Fotónica cuántica y sensores
Los excitones de moiré en heteroestructuras giradas de dicalcogenuros ofrecen una vía hacia emisores de fotones individuales y moduladores optoelectrónicos sintonizables por ángulo, con aplicaciones potenciales en comunicaciones cuánticas seguras y sensores de campo eléctrico y de deformación con sensibilidad inédita.

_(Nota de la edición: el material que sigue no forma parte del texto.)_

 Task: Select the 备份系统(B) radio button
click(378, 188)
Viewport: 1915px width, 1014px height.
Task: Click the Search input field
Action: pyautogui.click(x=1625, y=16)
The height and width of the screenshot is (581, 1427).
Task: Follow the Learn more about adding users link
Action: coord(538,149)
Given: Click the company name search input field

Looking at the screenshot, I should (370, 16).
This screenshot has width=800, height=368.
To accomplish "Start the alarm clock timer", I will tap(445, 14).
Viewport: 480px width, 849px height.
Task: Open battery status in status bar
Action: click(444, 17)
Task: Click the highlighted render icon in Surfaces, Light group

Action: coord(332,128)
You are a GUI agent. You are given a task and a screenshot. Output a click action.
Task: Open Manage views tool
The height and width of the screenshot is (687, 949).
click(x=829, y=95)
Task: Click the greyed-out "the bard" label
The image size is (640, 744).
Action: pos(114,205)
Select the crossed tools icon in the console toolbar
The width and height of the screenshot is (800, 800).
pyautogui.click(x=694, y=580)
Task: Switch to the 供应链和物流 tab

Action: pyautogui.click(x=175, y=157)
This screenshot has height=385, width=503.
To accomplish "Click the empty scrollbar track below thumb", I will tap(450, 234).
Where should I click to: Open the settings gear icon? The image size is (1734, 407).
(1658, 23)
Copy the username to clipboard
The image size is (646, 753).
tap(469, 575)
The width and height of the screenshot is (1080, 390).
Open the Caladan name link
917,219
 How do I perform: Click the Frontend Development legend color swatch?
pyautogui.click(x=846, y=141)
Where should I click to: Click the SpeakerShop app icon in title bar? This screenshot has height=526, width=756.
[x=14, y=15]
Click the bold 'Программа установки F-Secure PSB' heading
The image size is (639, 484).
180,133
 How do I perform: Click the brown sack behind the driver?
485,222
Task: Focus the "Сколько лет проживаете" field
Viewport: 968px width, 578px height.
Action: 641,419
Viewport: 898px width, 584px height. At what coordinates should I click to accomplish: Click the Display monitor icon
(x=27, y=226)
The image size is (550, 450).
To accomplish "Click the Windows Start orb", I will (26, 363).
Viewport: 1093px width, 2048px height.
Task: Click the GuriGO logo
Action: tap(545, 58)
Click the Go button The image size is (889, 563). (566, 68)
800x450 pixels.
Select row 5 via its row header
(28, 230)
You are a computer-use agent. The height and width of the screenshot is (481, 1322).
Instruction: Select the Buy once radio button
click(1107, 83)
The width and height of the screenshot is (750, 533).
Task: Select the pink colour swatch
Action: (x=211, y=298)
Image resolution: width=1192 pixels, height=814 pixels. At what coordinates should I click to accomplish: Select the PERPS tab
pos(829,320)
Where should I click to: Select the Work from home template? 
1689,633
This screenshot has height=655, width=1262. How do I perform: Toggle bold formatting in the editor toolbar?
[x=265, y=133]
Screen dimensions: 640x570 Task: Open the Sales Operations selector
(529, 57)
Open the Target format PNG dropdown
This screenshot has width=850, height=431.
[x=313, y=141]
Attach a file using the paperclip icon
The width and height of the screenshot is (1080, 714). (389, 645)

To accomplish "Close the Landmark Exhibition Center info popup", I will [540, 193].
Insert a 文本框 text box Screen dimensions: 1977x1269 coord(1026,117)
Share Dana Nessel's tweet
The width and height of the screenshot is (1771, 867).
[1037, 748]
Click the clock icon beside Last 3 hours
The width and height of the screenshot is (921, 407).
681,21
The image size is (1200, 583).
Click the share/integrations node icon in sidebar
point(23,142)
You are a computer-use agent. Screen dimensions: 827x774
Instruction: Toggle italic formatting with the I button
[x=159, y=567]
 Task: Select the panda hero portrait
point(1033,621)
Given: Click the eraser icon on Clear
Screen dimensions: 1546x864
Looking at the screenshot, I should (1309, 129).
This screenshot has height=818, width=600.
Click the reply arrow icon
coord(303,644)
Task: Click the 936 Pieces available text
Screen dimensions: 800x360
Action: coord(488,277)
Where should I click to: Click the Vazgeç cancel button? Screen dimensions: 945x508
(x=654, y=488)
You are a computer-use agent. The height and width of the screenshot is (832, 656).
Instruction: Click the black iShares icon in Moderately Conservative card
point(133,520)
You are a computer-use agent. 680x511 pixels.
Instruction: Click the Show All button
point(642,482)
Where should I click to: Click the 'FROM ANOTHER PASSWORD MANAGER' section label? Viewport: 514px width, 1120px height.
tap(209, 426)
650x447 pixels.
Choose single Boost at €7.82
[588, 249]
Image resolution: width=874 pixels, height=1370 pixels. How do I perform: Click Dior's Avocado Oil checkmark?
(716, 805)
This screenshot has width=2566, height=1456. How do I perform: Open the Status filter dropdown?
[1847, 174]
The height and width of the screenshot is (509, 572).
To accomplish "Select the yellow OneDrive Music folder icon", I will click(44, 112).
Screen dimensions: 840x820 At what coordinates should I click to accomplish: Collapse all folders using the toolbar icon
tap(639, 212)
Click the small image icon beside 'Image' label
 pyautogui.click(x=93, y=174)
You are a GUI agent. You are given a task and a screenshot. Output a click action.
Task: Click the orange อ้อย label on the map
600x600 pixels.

Una lectura desde la inteligencia colectiva
Vista con la perspectiva de la inteligencia colectiva humana —el hilo conductor que atraviesa buena parte de éste trabajo —, la twistrónica ofrece una lección que trasciende la física de materiales. Es un campo nacido casi por completo de la colaboración entre teoría y experimento, entre físicos de materia condensada, químicos de síntesis de cristales bidimensionales y, cada vez más, herramientas de cómputo de alto rendimiento y modelos de aprendizaje automático que aceleran el descubrimiento de qué combinaciones de materiales y ángulos producen fases cuánticas de interés.
En ese sentido, la twistrónica es también un espejo de nuestro tiempo: Un recordatorio de que las fronteras del conocimiento avanzan hoy menos por hallazgos aislados de genio individual que por la orquestación colectiva —humana y, crecientemente, híbrida entre humanos y sistemas de inteligencia artificial— de disciplinas que antes vivían separadas.
La piedra filosofal nunca transmutó el plomo en oro. Pero el ángulo, aplicado con precisión atómica, sí transmuta un material ordinario en un universo entero de fases cuánticas.
Conclusión: La frontera apenas se abre
A ocho años de su hallazgo fundacional, la twistrónica ha pasado de ser una anomalía experimental curiosa a convertirse en una disciplina completa, con su propia comunidad internacional, sus propias bases de datos de materiales, sus propias rutas hacia la aplicación industrial y, ya, su propia competencia geopolítica por el talento y la infraestructura de fabricación necesarios para dominarla.
Queda, sin embargo, un largo trecho entre el laboratorio y el dispositivo comercial: la fabricación de heteroestructuras giradas con precisión angular reproducible a gran escala sigue siendo costosa y delicada, y buena parte de las aplicaciones más prometedoras —qubits topológicos, superconductores de alta temperatura crítica sintonizables, sinapsis neuromórficas de estado sólido— permanecen en la etapa de demostración de concepto.
Aun así, pocas veces en la historia reciente de la física de materiales un solo parámetro geométrico —el ángulo entre dos láminas atómicas— ha abierto de golpe un espacio tan vasto de posibilidades. La piedra filosofal de la nanotecnología, resulta, no estaba hecha de un elemento secreto, sino de un giro preciso.